Transcribe exactly, leaving out pictures, the lines from the one that holds "The height and" through the end of the data below, including both end lines and no others.
___
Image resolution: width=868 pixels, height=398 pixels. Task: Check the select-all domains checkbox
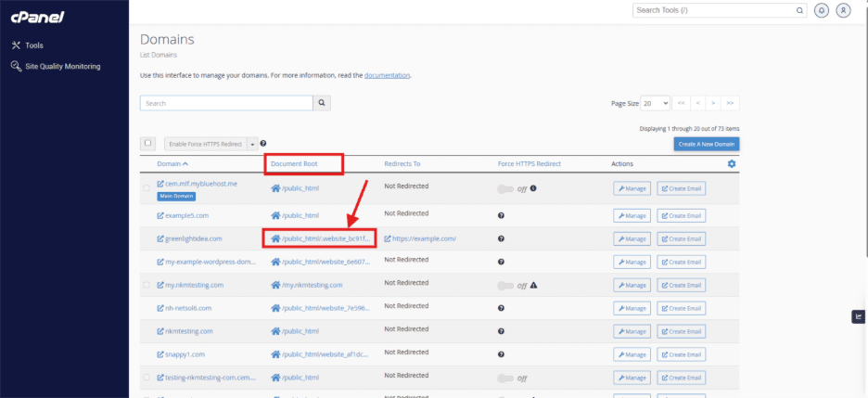(147, 143)
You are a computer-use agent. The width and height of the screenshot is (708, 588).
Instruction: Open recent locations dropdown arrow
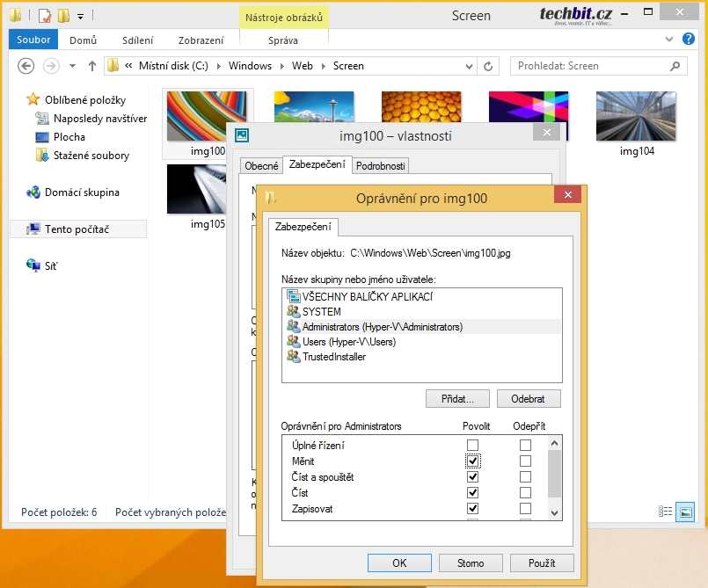[x=72, y=66]
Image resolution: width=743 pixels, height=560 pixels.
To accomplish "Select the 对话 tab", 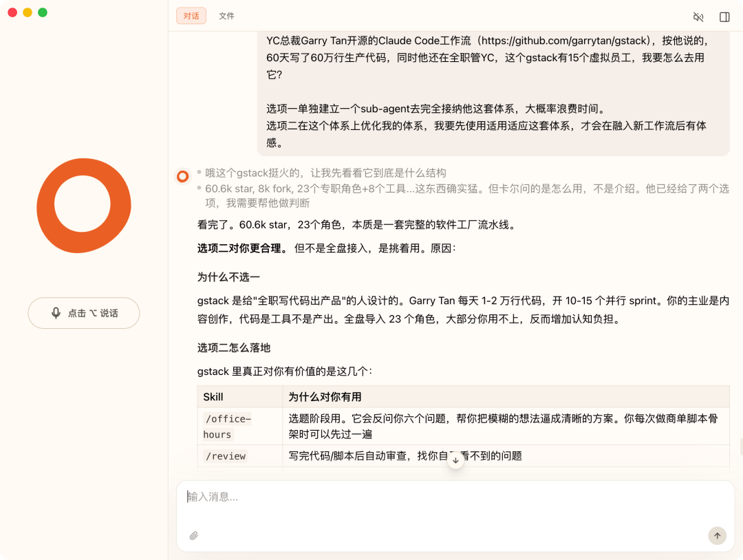I will point(191,16).
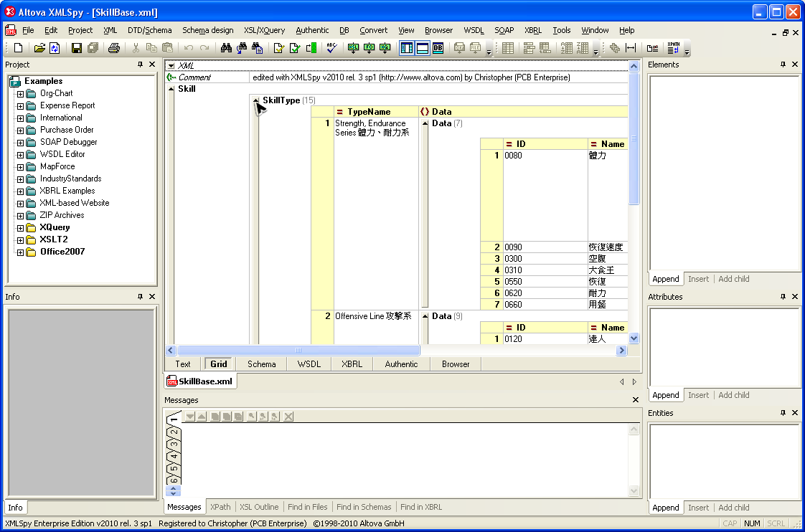Toggle auto-hide pin on Project panel
The width and height of the screenshot is (805, 532).
(x=140, y=65)
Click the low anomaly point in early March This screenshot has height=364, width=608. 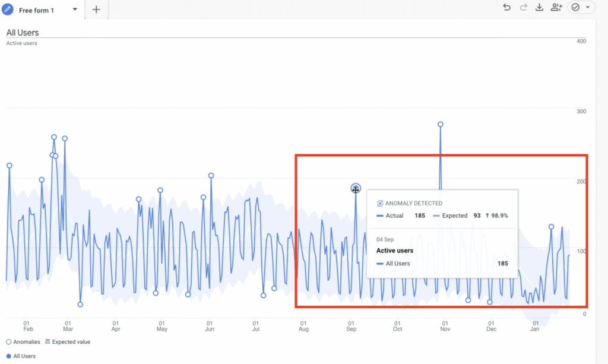tap(80, 304)
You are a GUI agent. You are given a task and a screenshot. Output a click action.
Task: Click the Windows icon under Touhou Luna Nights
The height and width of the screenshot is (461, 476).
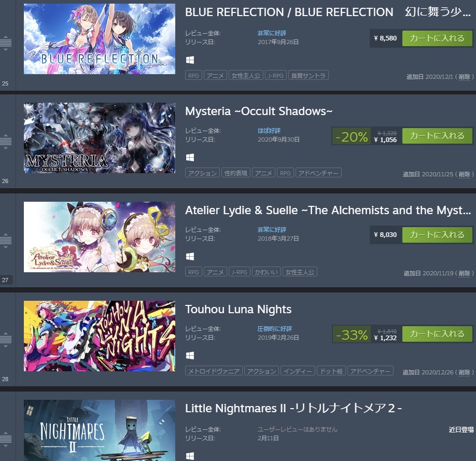click(x=190, y=355)
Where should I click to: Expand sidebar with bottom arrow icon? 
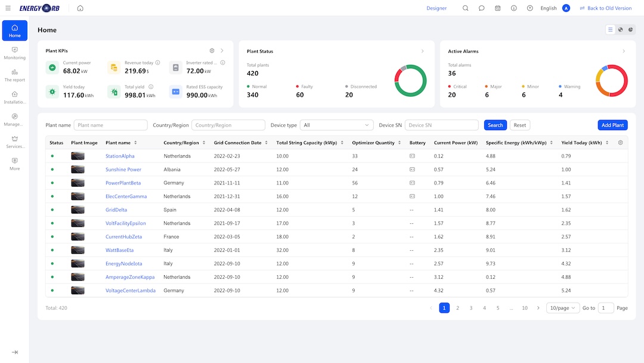coord(15,352)
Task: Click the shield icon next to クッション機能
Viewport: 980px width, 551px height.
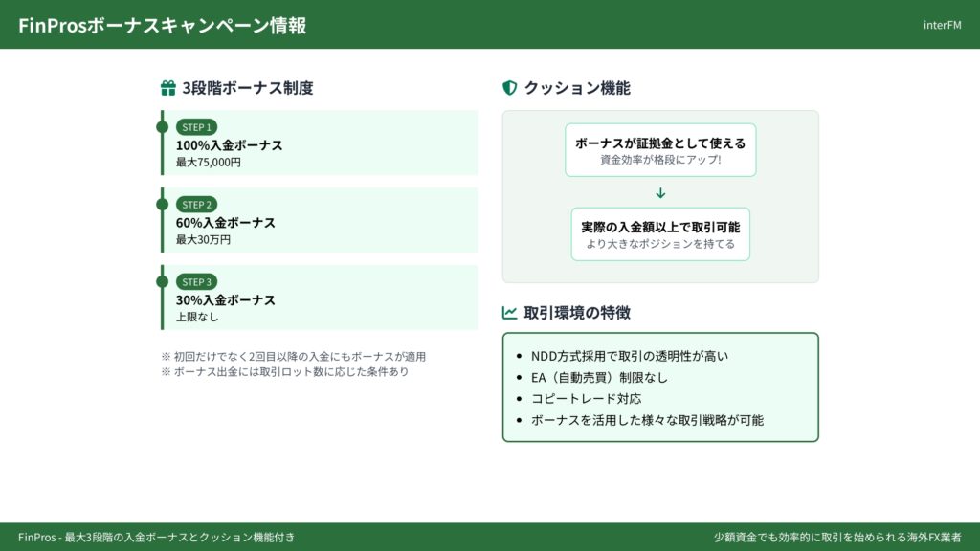Action: (510, 88)
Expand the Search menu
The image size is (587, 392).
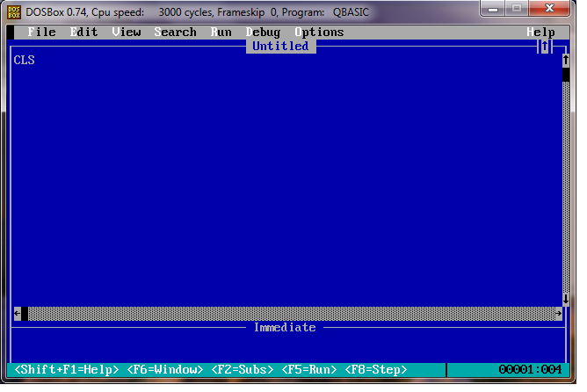176,33
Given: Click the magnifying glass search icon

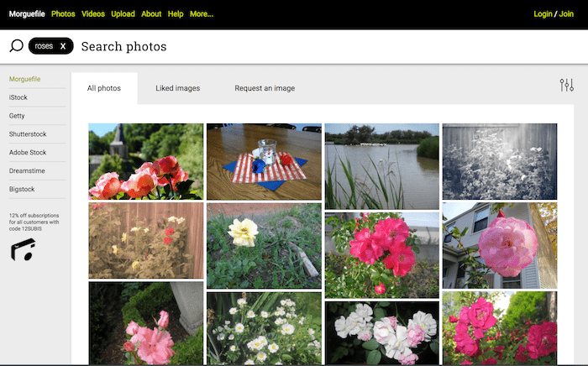Looking at the screenshot, I should coord(16,46).
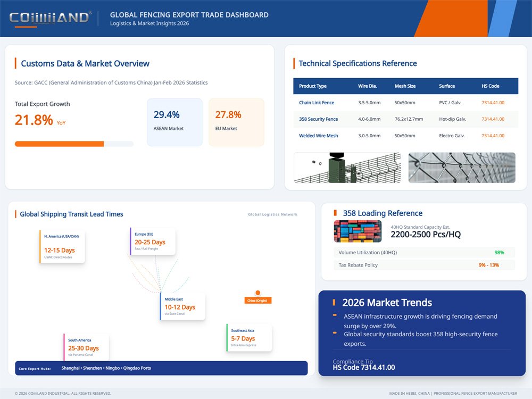Click the Total Export Growth progress bar
The width and height of the screenshot is (532, 399).
click(x=74, y=144)
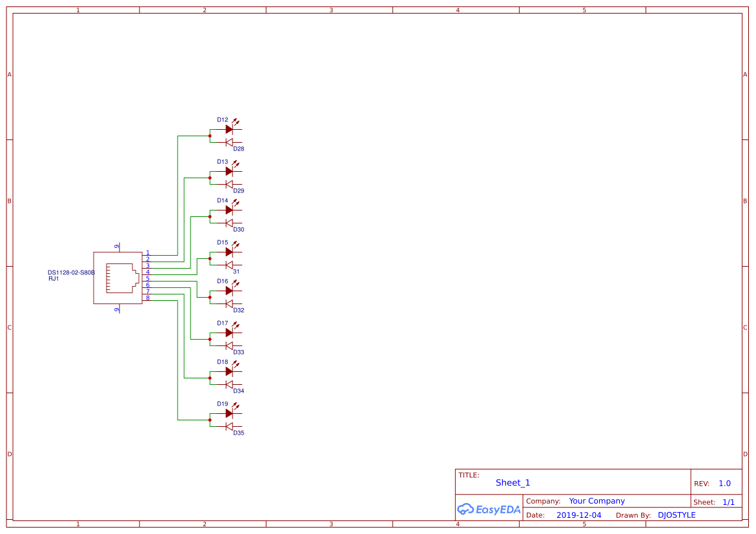Select the D13 LED symbol
Screen dimensions: 756x534
click(229, 171)
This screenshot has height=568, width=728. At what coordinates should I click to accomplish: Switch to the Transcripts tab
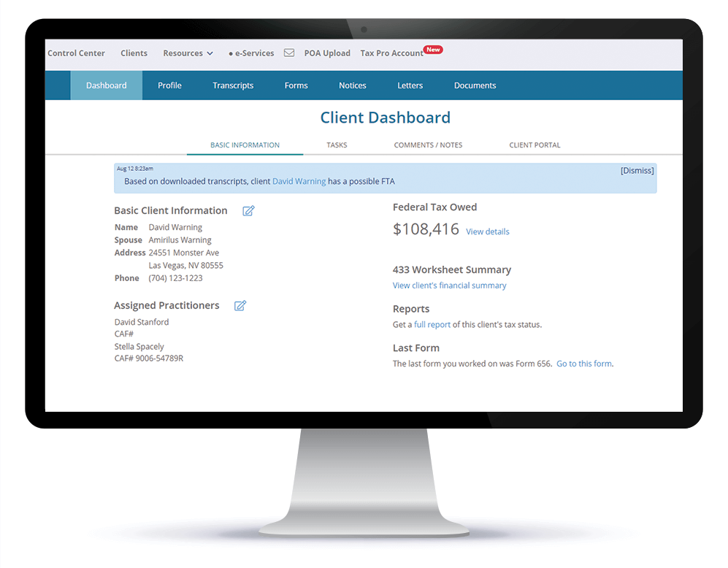pyautogui.click(x=233, y=85)
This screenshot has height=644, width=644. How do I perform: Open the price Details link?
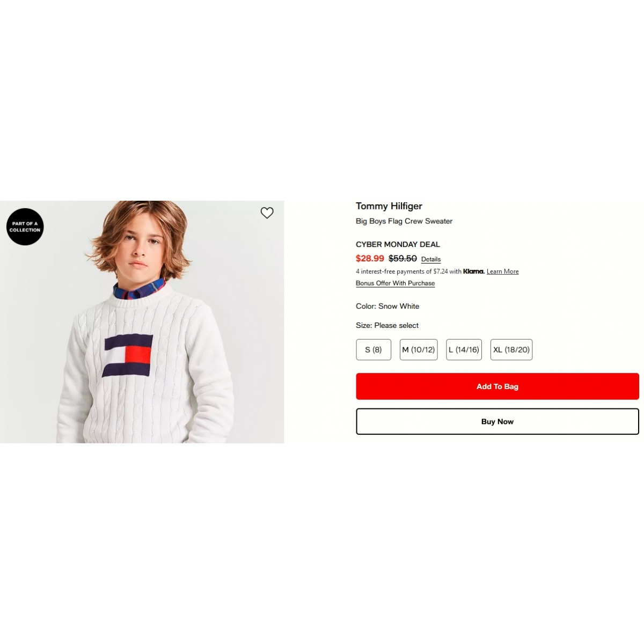click(431, 259)
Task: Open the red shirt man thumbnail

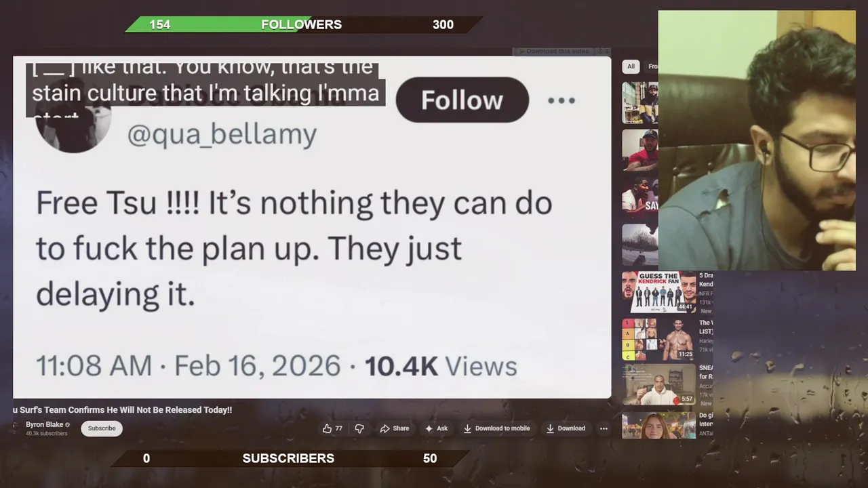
___
Solution:
The height and width of the screenshot is (461, 476).
click(x=190, y=355)
Where should I click to: Expand sidebar with bottom arrow icon? 
coord(15,352)
Task: Click the shield icon next to クッション機能
Viewport: 980px width, 551px height.
Action: (510, 88)
Expand the Search menu
The image size is (587, 392).
176,33
Given: Click the magnifying glass search icon

Looking at the screenshot, I should coord(16,46).
Click the Total Export Growth progress bar
The width and height of the screenshot is (532, 399).
click(x=74, y=144)
Select the D13 LED symbol
Screen dimensions: 756x534
click(229, 171)
This screenshot has height=568, width=728. At what coordinates should I click to accomplish: Switch to the Transcripts tab
pyautogui.click(x=233, y=85)
This screenshot has height=644, width=644. How do I perform: Open the price Details link?
click(431, 259)
Task: Open the red shirt man thumbnail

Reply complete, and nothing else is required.